Hanne Kekkonen

Hanne Kekkonen
I'm a mathematician who is interested in visualising different topological shapes. I was originally attracted to mathematical art by the possibilities offered by 3D-printing. However, I quickly realised that many printable shapes can also be crocheted. Nowadays I create shapes with several different materials, but I still find crocheting the easiest way of making complex shapes.
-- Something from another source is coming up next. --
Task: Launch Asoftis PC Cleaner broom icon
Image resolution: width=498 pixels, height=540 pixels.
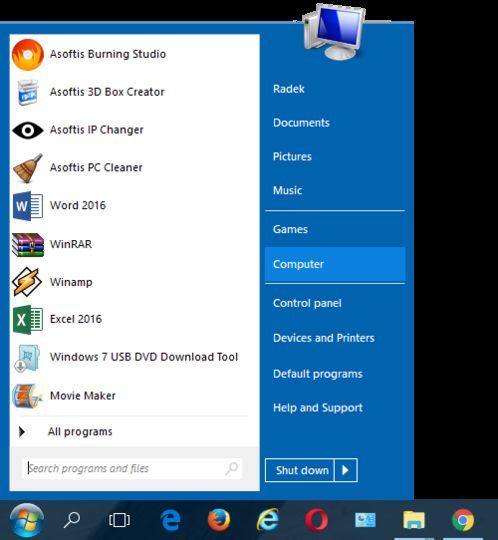Action: coord(28,168)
For jewelry I mostly use copper and silver wire, and different weaving and viking knit techniques. After finding my grandmothers old lace crocheting hooks and vintage lace thread I have been experimenting creating small hyperbolic surfaces from elegant ivory and pearl sized earrings to these funkier gold shaded ones.
Crocheted embroidery thread and brass
We are all familiar with the Euclidean geometry on a flat plane. Living on a globe we also see how the spherical geometry differs from the Euclidean one. But there is also a third, hyperbolic, geometry. For hundreds of years mathematicians tried to show that anything like hyperbolic space was an impossibility. After the existence of it was accepted in the nineteenth century many believed that it wasn't possible to model such a structure. However, in 1997 Dr. Daina Taimina realised that hyperbolic surfaces can be crocheted.

These earrings consist of three hyperbolic surfaces with different constant negative curvature, the smallest ones having the largest curvature. They are made from gold shaded embroidery thread with a 0.8mm lace crochet hook.